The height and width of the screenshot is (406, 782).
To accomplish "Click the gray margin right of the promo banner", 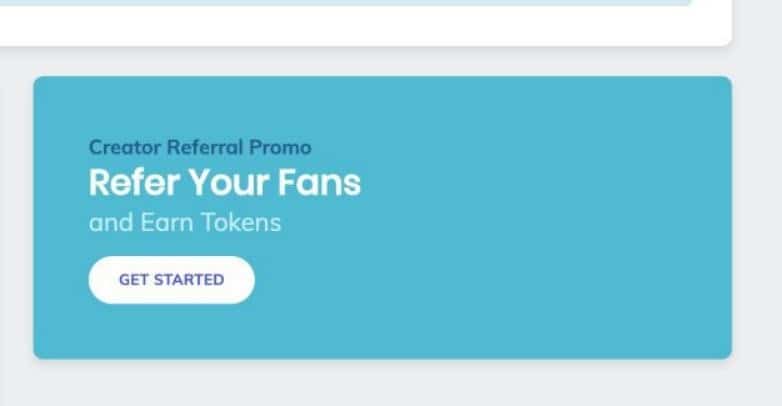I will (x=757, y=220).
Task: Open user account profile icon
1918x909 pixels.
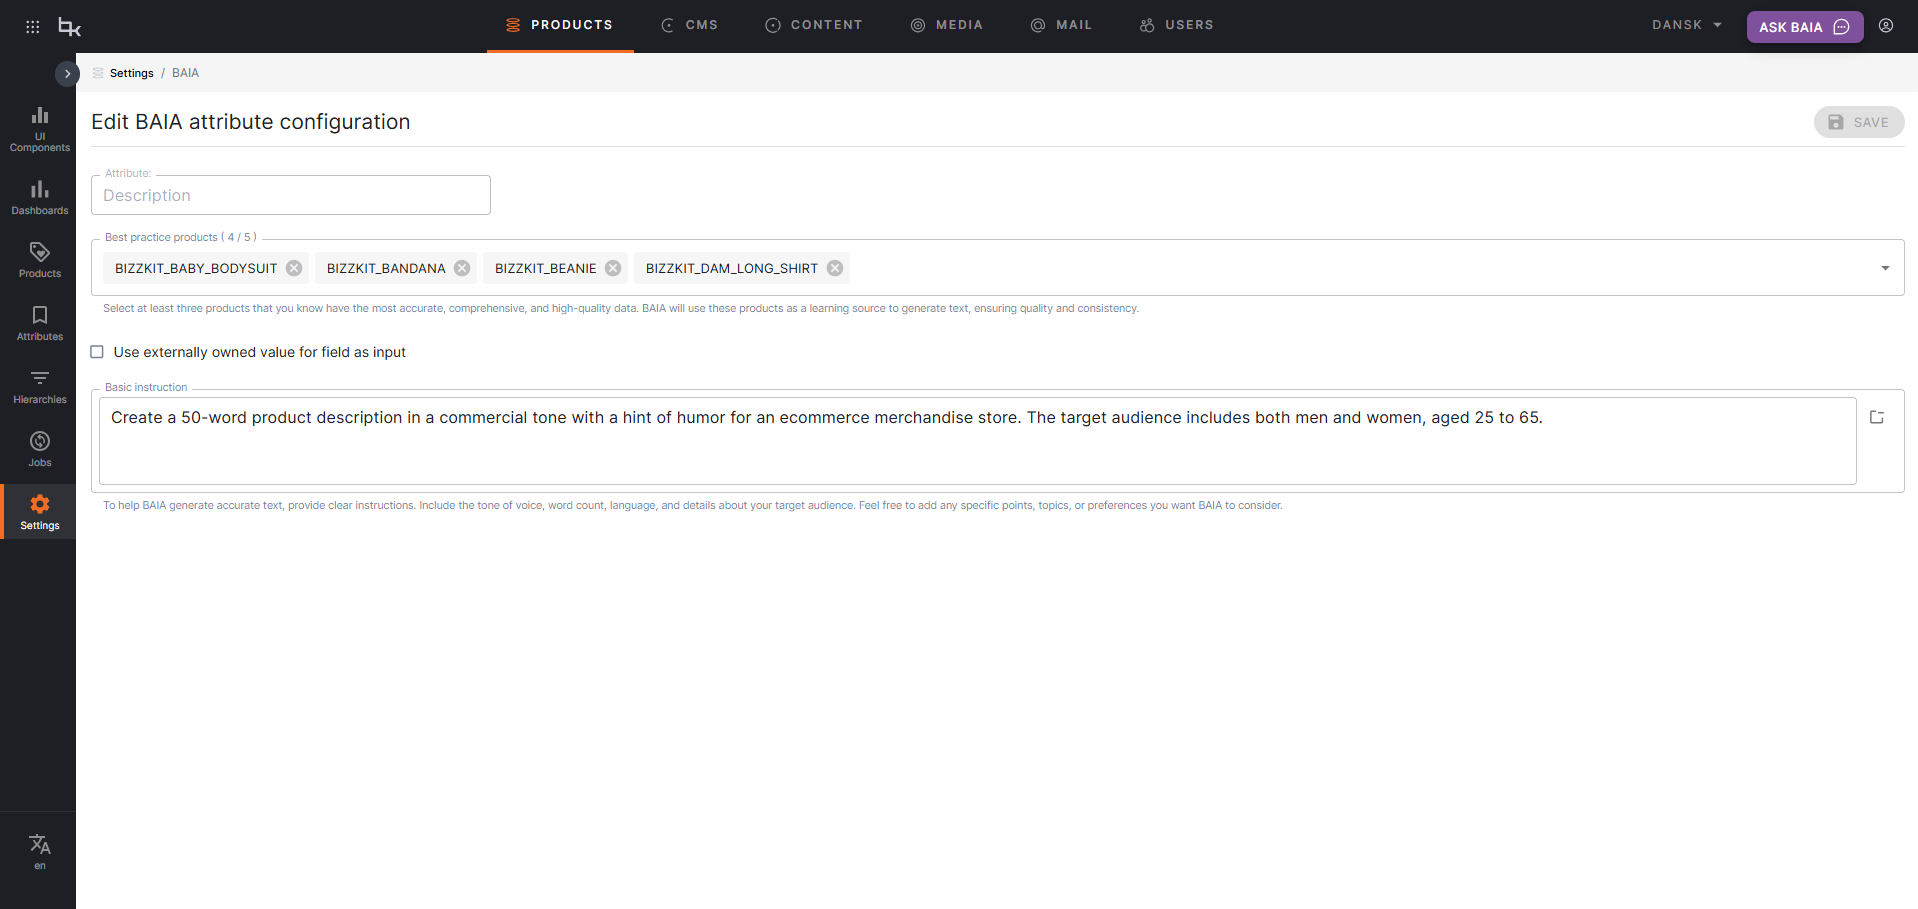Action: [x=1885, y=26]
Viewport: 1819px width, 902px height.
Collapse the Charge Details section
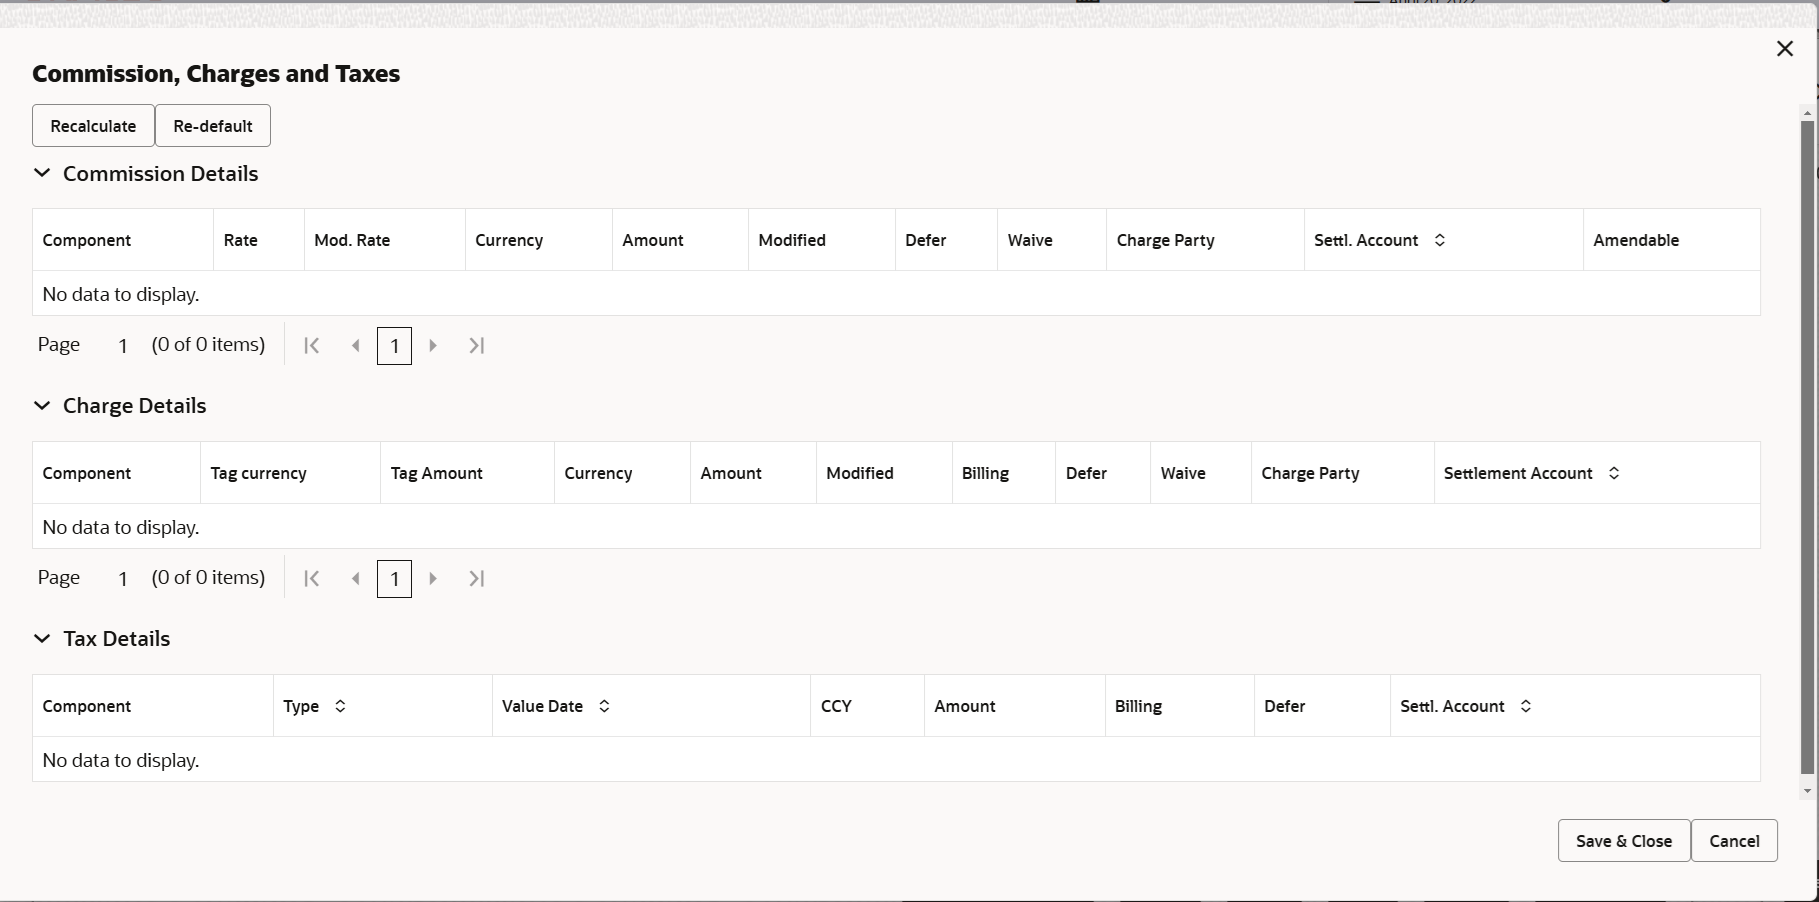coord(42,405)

--*--

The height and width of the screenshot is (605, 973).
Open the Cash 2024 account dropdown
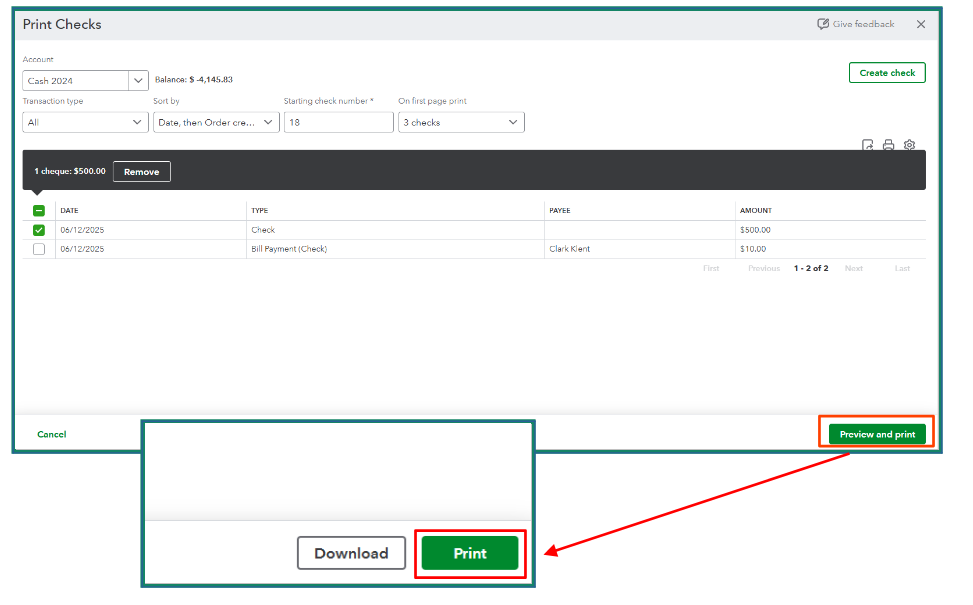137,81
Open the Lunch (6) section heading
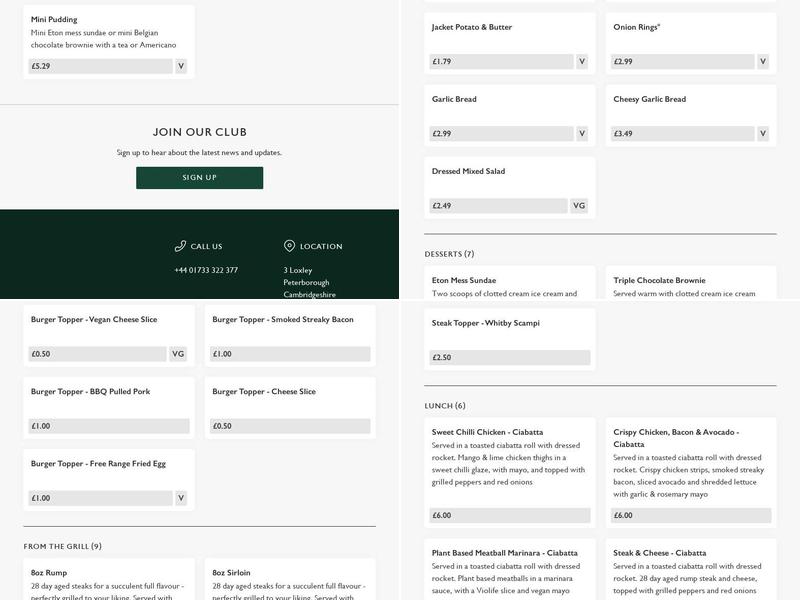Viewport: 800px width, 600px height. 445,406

--*--

* _What the task asks_
Looking through the listing above, state how many of its lines contain the string "screenshot". Write only the number.

* _Answer section_
2